BEGIN Extract to read

Professor S.Y. Kung received his Ph.D. Degree in Electrical Engineering
from Stanford University in 1977. He was an Associate Engineer of Amdahl
Corporation, Sunnyvale, 1974, and a Professor of Electrical
Engineering-Systems of the University of Southern California, (1977-1987).
Since 1987, he has been a Professor of Electrical Engineering at the
Princeton University.

He held a Visiting Professorship at the Stanford University (1984); and a
Visiting Professorship at the Delft University of Technology (1984); a
Toshiba Chair Professorship at the Waseda University,  Japan (1984); an
Honorary Professorship at the Central China University of  Science and
Technology (1994); and a Distinguished Chair Professorship at the Hong
Kong Polytechnic University (2001-2003). His research interests include
VLSI array processors, system modelling and identification, neural
networks, wireless communication, sensor array processing, multimedia
signal processing, bioinformatic data mining and biometric authentication.

Professor Kung is a Fellow of IEEE since 1988.  He served as a Member of
the Board of Governors of the IEEE Signal Processing Society (1989-1991).
He was a founding member of several Technical Committees (TC) of the IEEE
Signal Processing Society, including VLSI Signal Processing TC (1984),
Neural Networks for Signal Processing TC (1991) and Multimedia Signal
Processing TC (1998), and was appointed as the first Associate Editor in
VLSI Area (1984) and later the first Associate Editor in Neural Network
(1991) for the IEEE Transactions on Signal Processing. He presently serves
on Technical Committees on Multimedia Signal Processing.  Since 1990, he
has been the Editor-In-Chief of the Journal of VLSI Signal Processing
Systems.

Professor Kung has co-authored more than 400 technical publications and
numerous textbooks including  "VLSI and Modern Signal Processing," with
Russian translation, Prentice-Hall (1985), "VLSI Array Processors", with
Russian and Chinese translations, Prentice-Hall (1988); "Digital Neural
Networks'', Prentice-Hall (1993) ; "Principal Component Neural Networks'',
John-Wiley (1996); and "Biometric Authentication: A  Machine Learning and
Neural Network Approach'', Prentice-Hall (2005).

Professor Kung was a recipient of IEEE Signal Processing Society's
Technical Achievement Award for his contributions on "parallel processing
and neural network algorithms for signal processing" (1992); a
Distinguished Lecturer of IEEE Signal Processing Society (1994); a
recipient of IEEE Signal Processing Society's Best Paper Award for his
publication on principal component neural networks (1996); and a recipient
of the IEEE Third Millennium Medal (2000).

END Extract to read
BEGIN Data shown

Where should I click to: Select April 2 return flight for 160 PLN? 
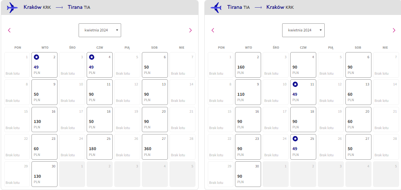point(248,65)
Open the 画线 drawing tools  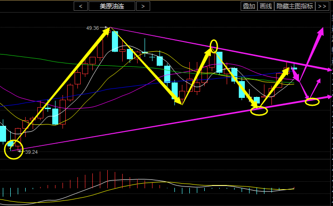pyautogui.click(x=265, y=6)
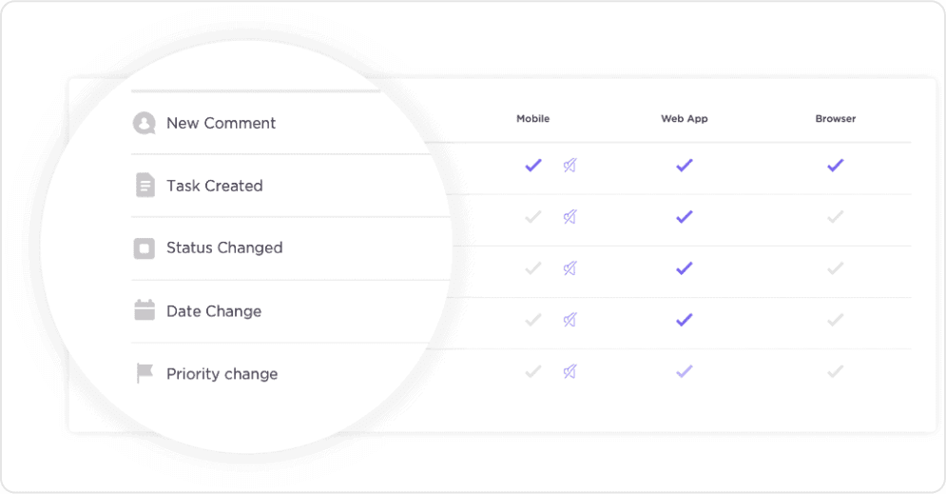Click the Mobile column header
This screenshot has height=494, width=946.
click(532, 118)
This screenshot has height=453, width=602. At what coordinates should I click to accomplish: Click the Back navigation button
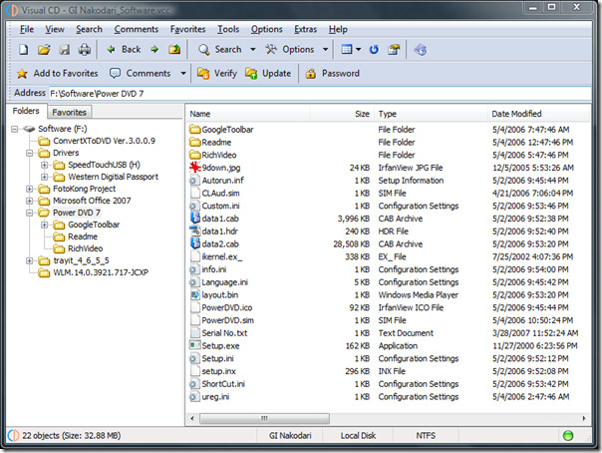(124, 50)
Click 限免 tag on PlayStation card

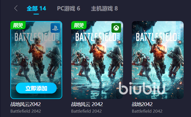(x=18, y=25)
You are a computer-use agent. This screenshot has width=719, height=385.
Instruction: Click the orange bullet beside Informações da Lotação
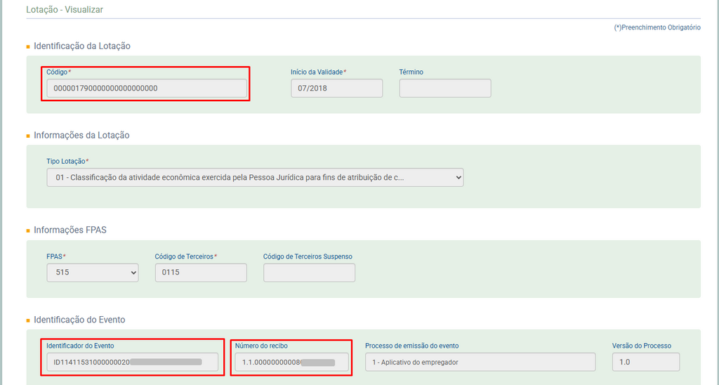coord(28,136)
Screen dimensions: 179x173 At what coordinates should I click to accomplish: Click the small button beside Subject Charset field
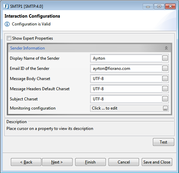[165, 99]
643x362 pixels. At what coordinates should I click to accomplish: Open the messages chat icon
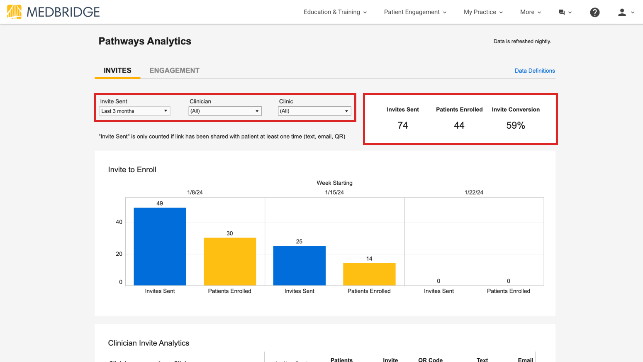(x=563, y=12)
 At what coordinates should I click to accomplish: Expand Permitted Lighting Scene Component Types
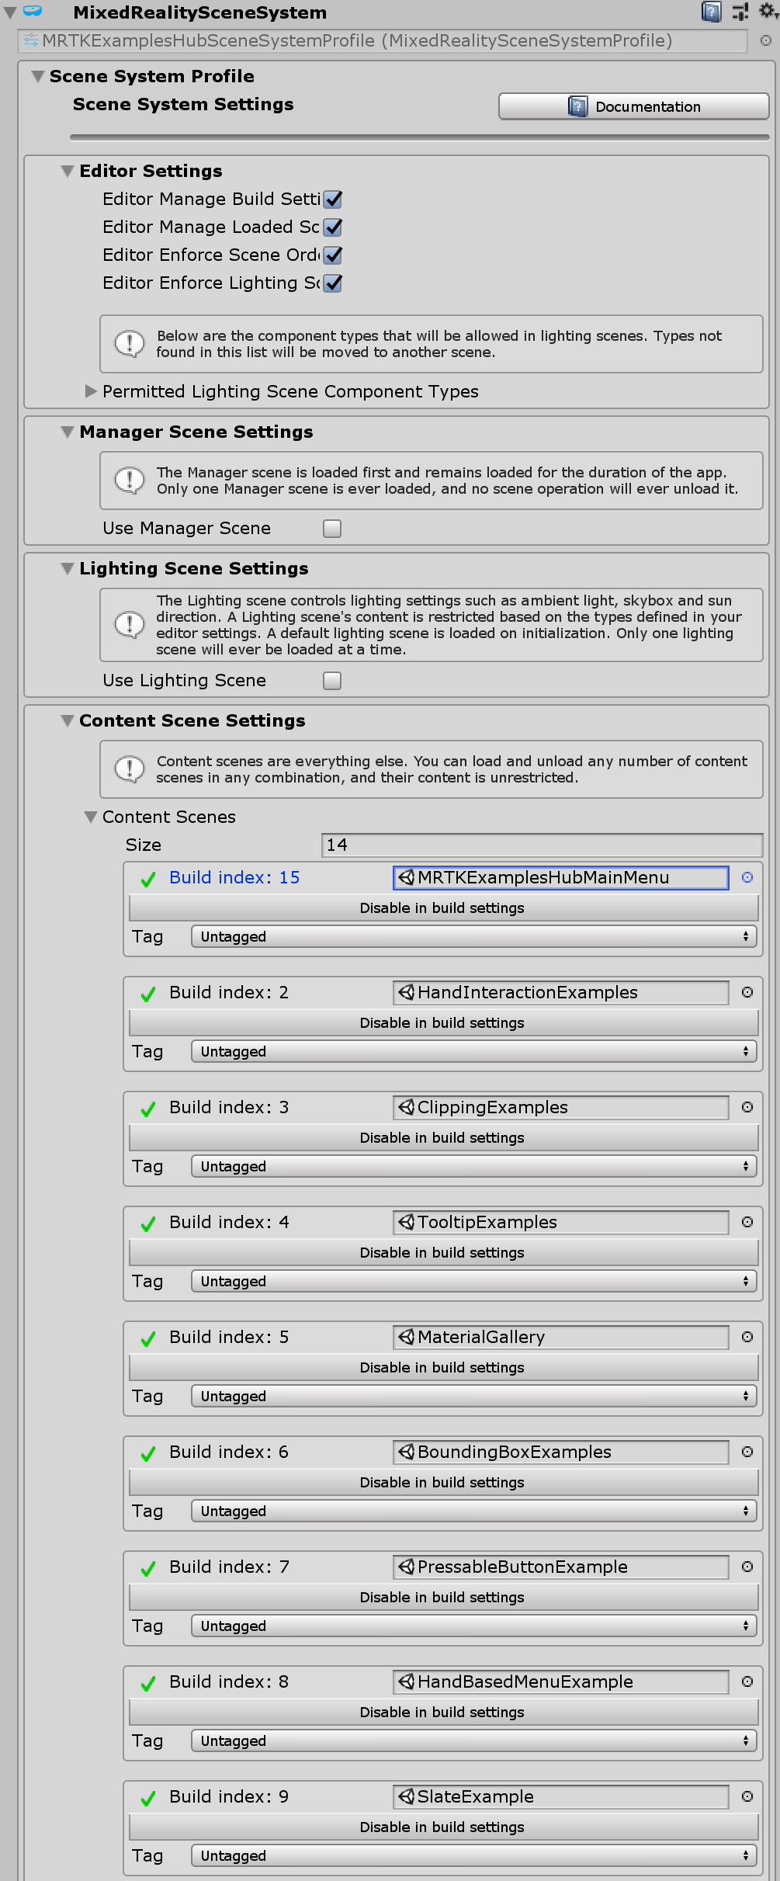tap(91, 391)
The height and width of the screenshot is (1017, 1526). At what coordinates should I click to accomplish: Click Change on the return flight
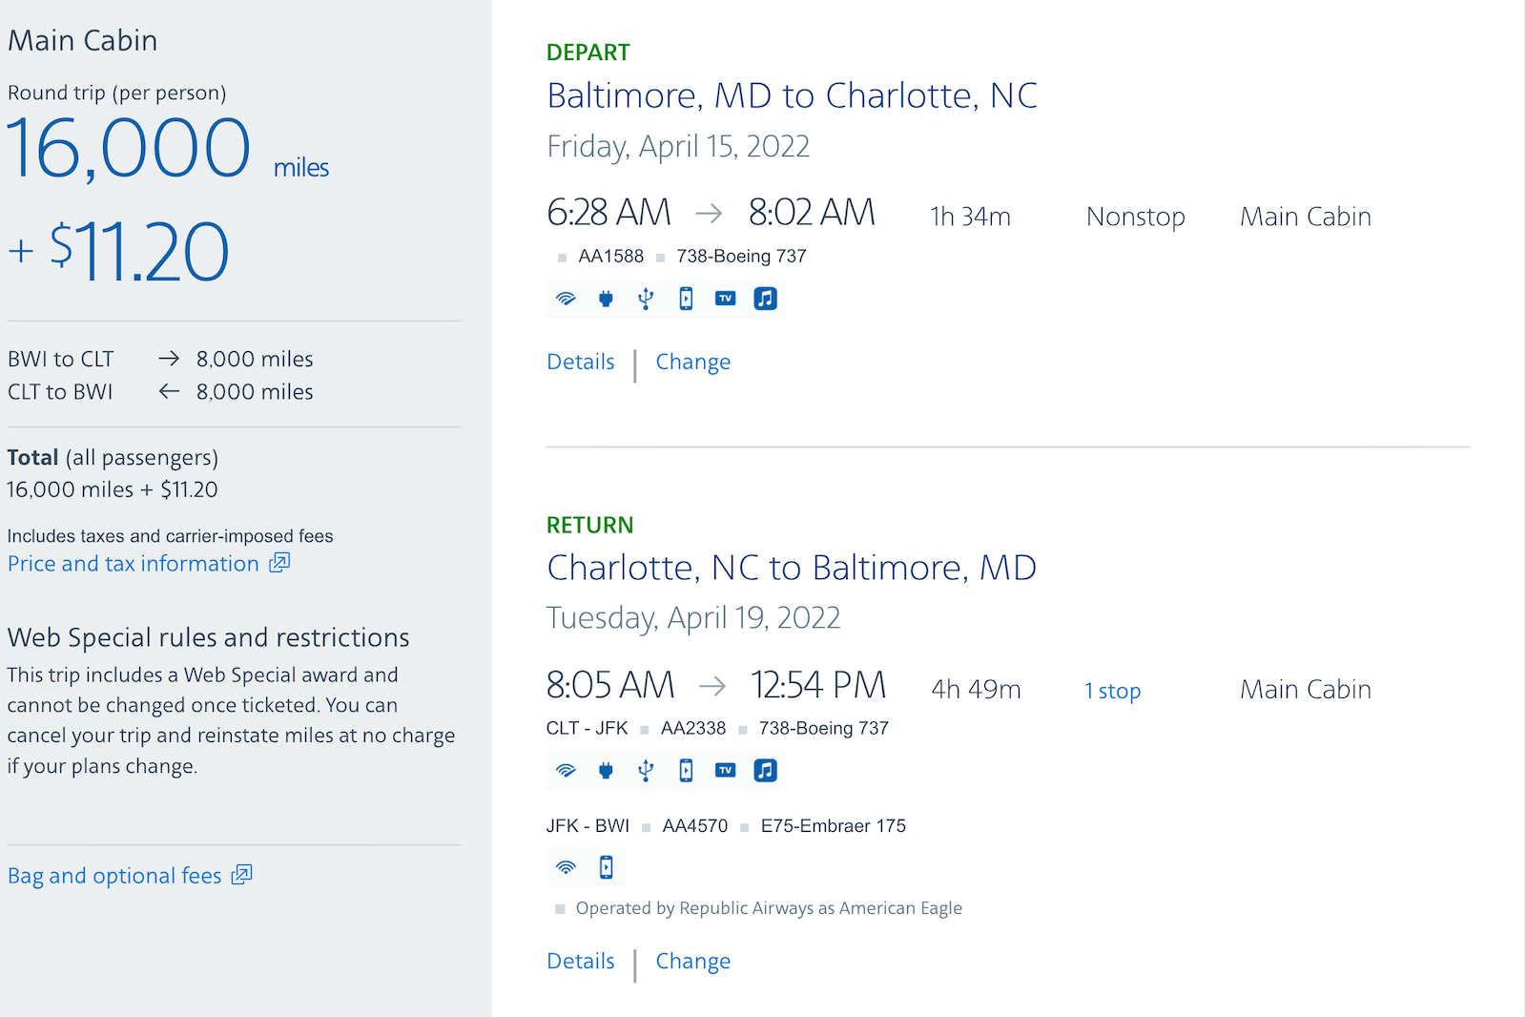point(693,961)
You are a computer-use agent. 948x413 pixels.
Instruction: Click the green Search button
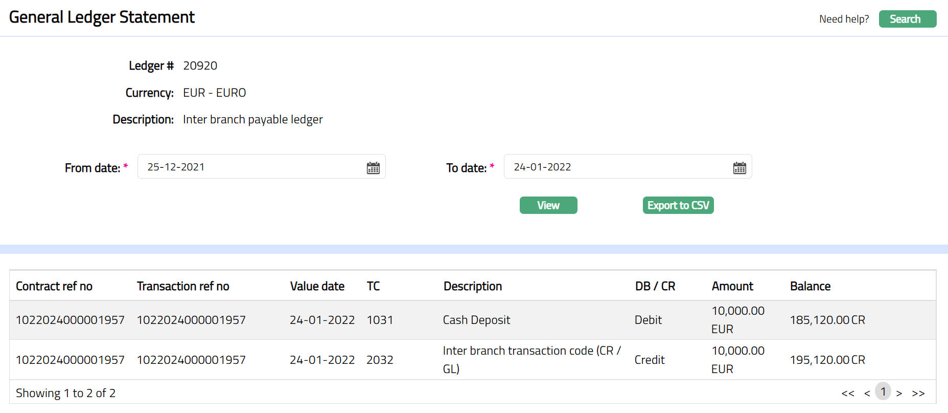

END Data shown

Exercise:
Return the part of the biography of Professor Kung that begins with the words "Professor Kung was" and ends after the words "Millennium Medal (2000).", copied word for word.

Reply to the exercise:
Professor Kung was a recipient of IEEE Signal Processing Society's
Technical Achievement Award for his contributions on "parallel processing
and neural network algorithms for signal processing" (1992); a
Distinguished Lecturer of IEEE Signal Processing Society (1994); a
recipient of IEEE Signal Processing Society's Best Paper Award for his
publication on principal component neural networks (1996); and a recipient
of the IEEE Third Millennium Medal (2000).